Supplementation will be important this year in many places. Many producers are preg-checking early and going to market early with anything that’s open because they can’t afford to feed them.

“It may be necessary to feed pregnant cows lower-quality forages or straw/grain rations and save the higher-quality hay and silage for after calving. Knowing the quality and quantity of feed available is key to developing a sound winter feeding program. Feed testing is the first step. Use a program such as CowBytes to develop rations at home, or get help. When looking at the ration programs, pay attention to the macro minerals especially the calcium-phosphorus ratio, magnesium levels, vitamins and trace minerals. Match purchases to needs and if necessary have a custom product manufactured. Feeding a product that is convenient to use may not meet requirements. Evaluate what the fortification levels from the product tag to see if the product will work before making a purchase,” he says.

Yaremcio says the key objectives of late-season pasture supplementation are to keep feed intakes high to maintain cow condition. If calves are at side, keep them growing at acceptable rates; utilize lower-quality forages that are still available on pastures late in the year.

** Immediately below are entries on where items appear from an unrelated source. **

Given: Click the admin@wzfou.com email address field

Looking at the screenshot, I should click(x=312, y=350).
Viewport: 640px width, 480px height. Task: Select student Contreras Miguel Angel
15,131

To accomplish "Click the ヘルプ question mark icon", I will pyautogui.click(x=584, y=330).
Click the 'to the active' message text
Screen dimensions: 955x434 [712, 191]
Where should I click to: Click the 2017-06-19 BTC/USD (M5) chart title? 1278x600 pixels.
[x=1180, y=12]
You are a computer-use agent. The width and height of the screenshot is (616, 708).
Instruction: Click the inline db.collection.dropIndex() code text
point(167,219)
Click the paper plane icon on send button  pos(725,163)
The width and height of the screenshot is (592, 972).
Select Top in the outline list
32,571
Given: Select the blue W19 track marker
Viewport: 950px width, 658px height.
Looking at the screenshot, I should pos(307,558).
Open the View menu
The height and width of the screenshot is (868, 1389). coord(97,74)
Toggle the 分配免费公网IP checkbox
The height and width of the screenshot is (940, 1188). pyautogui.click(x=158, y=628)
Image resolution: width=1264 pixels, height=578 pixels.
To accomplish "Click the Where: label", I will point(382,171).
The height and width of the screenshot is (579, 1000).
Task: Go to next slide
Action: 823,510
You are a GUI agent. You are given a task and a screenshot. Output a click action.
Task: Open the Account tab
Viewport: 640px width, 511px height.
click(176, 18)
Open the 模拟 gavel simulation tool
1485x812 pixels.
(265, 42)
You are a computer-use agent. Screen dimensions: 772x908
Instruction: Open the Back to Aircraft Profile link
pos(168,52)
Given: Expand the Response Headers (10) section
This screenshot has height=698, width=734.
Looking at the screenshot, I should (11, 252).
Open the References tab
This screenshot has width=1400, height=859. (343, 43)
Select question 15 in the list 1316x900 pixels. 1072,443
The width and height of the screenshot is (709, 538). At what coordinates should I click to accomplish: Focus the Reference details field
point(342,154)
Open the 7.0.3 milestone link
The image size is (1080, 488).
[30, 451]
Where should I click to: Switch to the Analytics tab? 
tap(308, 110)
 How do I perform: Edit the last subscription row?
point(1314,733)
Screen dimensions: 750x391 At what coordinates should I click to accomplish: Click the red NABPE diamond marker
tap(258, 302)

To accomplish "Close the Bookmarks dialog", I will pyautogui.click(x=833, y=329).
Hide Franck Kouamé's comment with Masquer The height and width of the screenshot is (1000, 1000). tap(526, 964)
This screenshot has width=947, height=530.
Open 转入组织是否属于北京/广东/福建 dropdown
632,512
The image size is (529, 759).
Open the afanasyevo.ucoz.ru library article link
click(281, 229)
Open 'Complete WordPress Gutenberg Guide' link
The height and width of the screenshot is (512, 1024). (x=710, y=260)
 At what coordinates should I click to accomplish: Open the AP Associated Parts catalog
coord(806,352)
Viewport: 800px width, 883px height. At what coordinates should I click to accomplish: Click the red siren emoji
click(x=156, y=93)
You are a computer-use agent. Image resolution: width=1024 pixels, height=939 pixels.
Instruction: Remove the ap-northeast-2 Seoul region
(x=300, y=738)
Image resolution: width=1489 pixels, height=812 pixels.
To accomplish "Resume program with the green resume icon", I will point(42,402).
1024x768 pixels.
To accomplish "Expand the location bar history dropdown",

The minimum protein content to maintain rumen function is seven per cent on a dry matter basis to keep microbial populations high which allows efficient breakdown of the fibre components in the grass or forage. “Some of the microbes have a life span of only 20 minutes. If populations are low, fibre digestion rates are slower and feed intake may be reduced,” says Yaremcio.

“The seven per cent protein content is sufficient to meet the needs of mature cows in mid-pregnancy in summer conditions, but insufficient for animals in late pregnancy, lactation or in colder temperatures, and definitely not sufficient for growing animals.”

“If protein cannot be supplemented daily, it should be provided at least once every three days to keep microbial populations healthy. Use of non-protein nitrogen (NPN) sources such as urea or biruret should not provide more than 25 per cent of the total protein in the ration. If using NPN sources, supplemental energy such as corn or cereal grain should be fed to provide soluble carbohydrates to improve utilization of the NPN. Feeding rates of three pounds per head is adequate. Feed a minimum of once every three days.”

“Corn and wheat distillers grains with solubles, malt sprout pellets, wheat mids, wheat shorts, pea grain, canola meal, 32 per cent supplement and many other products can be used to supplement protein. Protein blocks, tubs and lick tanks are other sources. Intake and protein content of the supplement will influence cost of supplementing protein.”